| KUTIPAN SUMBER |
##########

Sudah beberapa kali kurikulum mengalami perbaikan dan perubahan, termasuk kurikulum pengajaran bahasa Inggris, yang terakhir dari apa yang disebut dengan KTSP (Kurikulum Tingkat Satuan Pendidikan ), yaitu ; guru diberikan kebebasan sepenuhnya untuk menjabarkan dari apa yang terdapat dalam kurikulum tersebut disesuaikan dengan kondisi dan situasi di mana guru tersebut mengajar.
Bagi sekolah-sekolah yang memiliki sarana-prasarana yang terbilang lengkap, pemberlakuan KTSP kemungkinan tidak bermasalah, tinggal seberapa besar kemauan dari para gurunya untuk senantiasa berkreasi dan berinovasi, agar tujuan yang ingin dicapai pada setiap bahan ajar bisa ditransfer dengan mudah dan tepat sasaran. Sebaliknya, bagi sekolah yang kurang lengkap fasilitasnya bahkan nyaris tidak ada, tentunya akan menuntut peran serta dan daya kreatifitas yang sangat besar dari guru-gurunya.
Dalam pembelajaran bahasa Inggris ada 4 kemampuan yang harus dikembangkan, yaitu; mendengarkan, berbicara, membaca dan menulis. Dari keempat kemampuan yang harus dikembangkan tersebut, tentunya harus didukung pula dengan kemampuan dalam memahami struktur kalimat dan penguasaan kosa kata. Kemampuan membaca dan mendengarkan termasuk dalam katagori kemampuan pasif, sementara kemampuan berbicara dan menulis termasuk dalam katagori kemampuan aktif.

##########

| DATA MENTAH |
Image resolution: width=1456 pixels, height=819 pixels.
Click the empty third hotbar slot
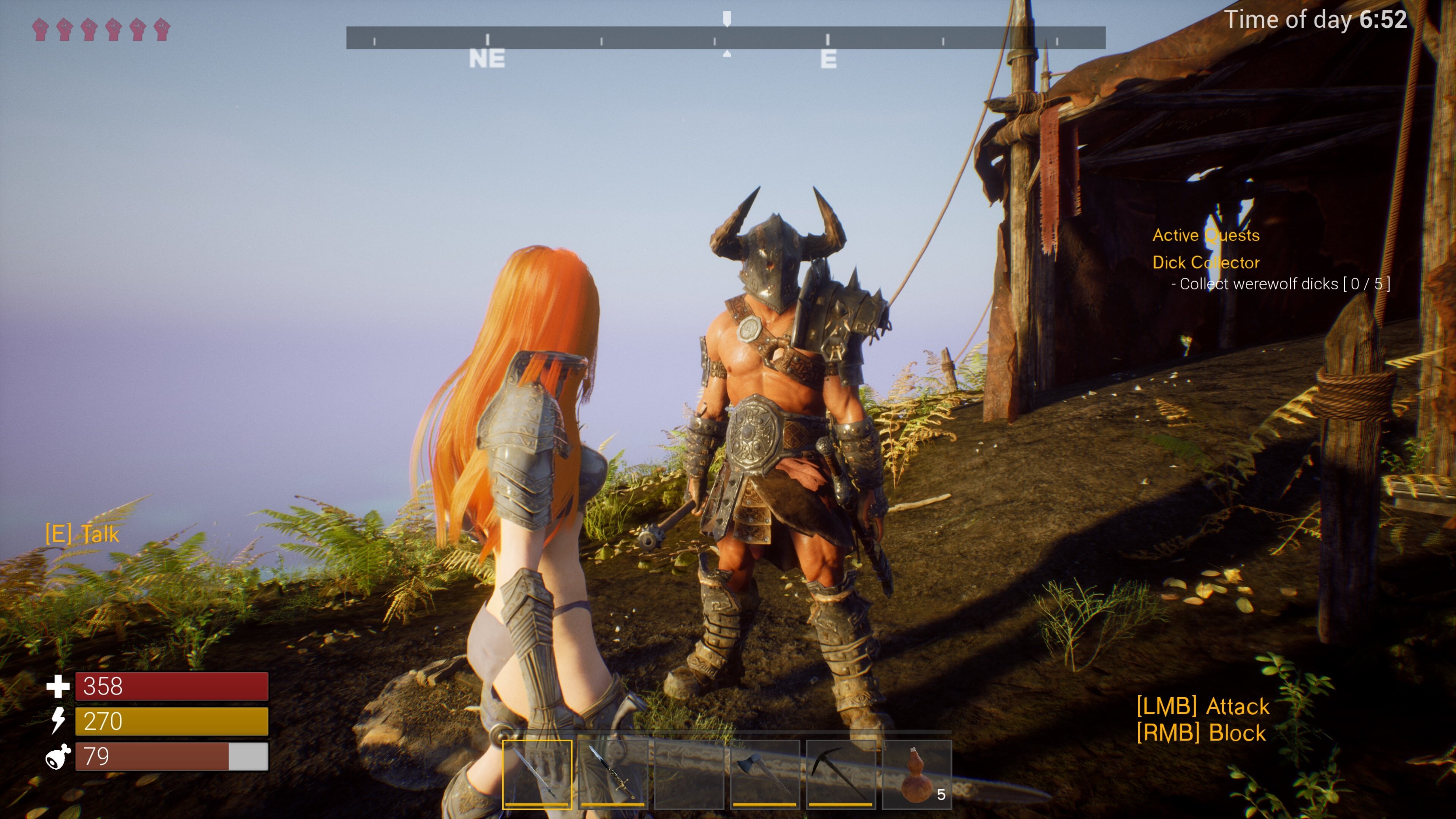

##########

| INSTRUKSI TUGAS |
Kembalikan tanpa perubahan seluruh bagian kutipan tentang kurikulum bahasa Inggris di atas, mulai dari "Bagi sekolah-sekolah yang" hingga "besar dari guru-gurunya.".

| JAWABAN |
Bagi sekolah-sekolah yang memiliki sarana-prasarana yang terbilang lengkap, pemberlakuan KTSP kemungkinan tidak bermasalah, tinggal seberapa besar kemauan dari para gurunya untuk senantiasa berkreasi dan berinovasi, agar tujuan yang ingin dicapai pada setiap bahan ajar bisa ditransfer dengan mudah dan tepat sasaran. Sebaliknya, bagi sekolah yang kurang lengkap fasilitasnya bahkan nyaris tidak ada, tentunya akan menuntut peran serta dan daya kreatifitas yang sangat besar dari guru-gurunya.